Modi di dire: farsi infinocchiare

Nella raccolta di canti popolari veneziani firmata da Giuseppe Bernoni, pubblicata nel 1872 e riscoperta dall’associazione culturale Coro Marmolada, compare un simpatico ritornello dedicato al fenocio, il finocchio, complice di un amore sbocciato nel bel mezzo dei lavori campestri: 

Mi vago in orto a semenar fenoci,
Alzo la testa e vedo do bei oci;
Sti do bei oci tanto me vardava,
Che dei fenoci me desmentegava.
Fenocio, fenocin e fenoceto,
Go dà fenocio a chi m’à infenociato;
Fenocio, fenocin e fenocelo,
Go dà fenocio a quel viso belo.

Protagonista della cucina italiana da nord a sud, amato tanto allo stato di pianta selvatica quanto di carnoso ortaggio coltivato, fresco o essiccato, il finocchio compare in innumerevoli ricette: in Sicilia viene servito con le arance in insalata, nell’Italia centrale è indispensabile per profumare la porchetta, le lumachine di mare e le olive; in Veneto i risi coi fenoci sono una gustosa alternativa all’iconico risi e bisi.

Un po’ dovunque, all’indomani di pasti luculliani, una sana vellutata di finocchi è consigliata come cibo salubre e disintossicante. I semi di finocchio, in realtà frutticini saturi di oli essenziali, li ritroviamo nelle castagne bollite, nei taralli pugliesi, in molte qualità di biscotti dolci o salati e nella pinza o pinsa trevigiana, servita alla vigilia dell’Epifania, davanti al falò del pan e vin.  

Se le proprietà aromatiche dei semi di finocchio sono ben note e apprezzate un po’ ovunque, pare tuttavia che dietro il loro utilizzo si celi anche un fine non proprio trasparente. Gli oli essenziali del finocchio, infatti, oltre che risultare particolarmente piacevoli al palato, esercitano una sorta di effetto anestetico nei confronti delle papille gustative, ingannandole. Una peculiarità ben nota agli osti dell’antichità e del medioevo che, prima di propinare vini scadenti, offrivano agli avventori vivande abbondantemente conciate con semi di finocchio se non addirittura spicchi freschi del profumato ortaggio. Un’astuzia che impediva all’ignaro bevitore di percepire i difetti del vino che seguitava a tracannare inconsapevole di essere stato appena infinocchiato!

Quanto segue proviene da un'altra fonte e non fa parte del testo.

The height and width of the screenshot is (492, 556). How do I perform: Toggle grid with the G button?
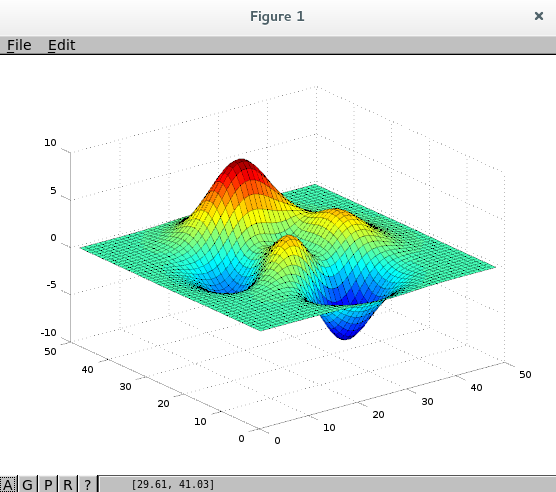[27, 484]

Sulla base dello stesso principio si abbondava nell’aggiunta di semi di finocchio in certi insaccati fatti con carni di bassa qualità o non proprio freschissime per mascherare sapori e odori sgradevoli. Una consuetudine dalla quale sono nati prodotti oggi apprezzatissimi come certe salsicce al finocchietto del sud Italia o la celeberrima finocchiona toscana.

L’arte di infinocchiare il prossimo, ovvero di raggirarlo con stile ed eleganza, si è talmente radicata nel linguaggio comune da contagiare lo stesso Alessandro Manzoni che nei Promessi Sposi, a proposito dell’inganno ordito ai danni della perpetua di don Abbondio, scrive: “ripensando a tutte le circostanze del fatto, e raccapezzandosi finalmente ch’era stata infinocchiata da Agnese, sentiva tanta rabbia di quella perfidia, che aveva proprio bisogno d’un po’ di sfogo”.

Il finocchio, con il suo gusto inconfondibile, resta dunque indissolubilmente legato a concetti quali l’imbroglio e la fregatura. Inganni spiacevoli, ma sempre piuttosto lievi che quando scoperti più che all’ira inducono ad abbozzare un mezzo sorriso.

I cinesi, che da consumati commercianti conoscono bene il rischio di essere raggirati, affermano che chi non è stato truffato almeno una volta non può diventare un mercante. Tuttavia, occhio a non essere troppo ingenui perché se il venditore è responsabile della prima truffa, della seconda lo è il cliente!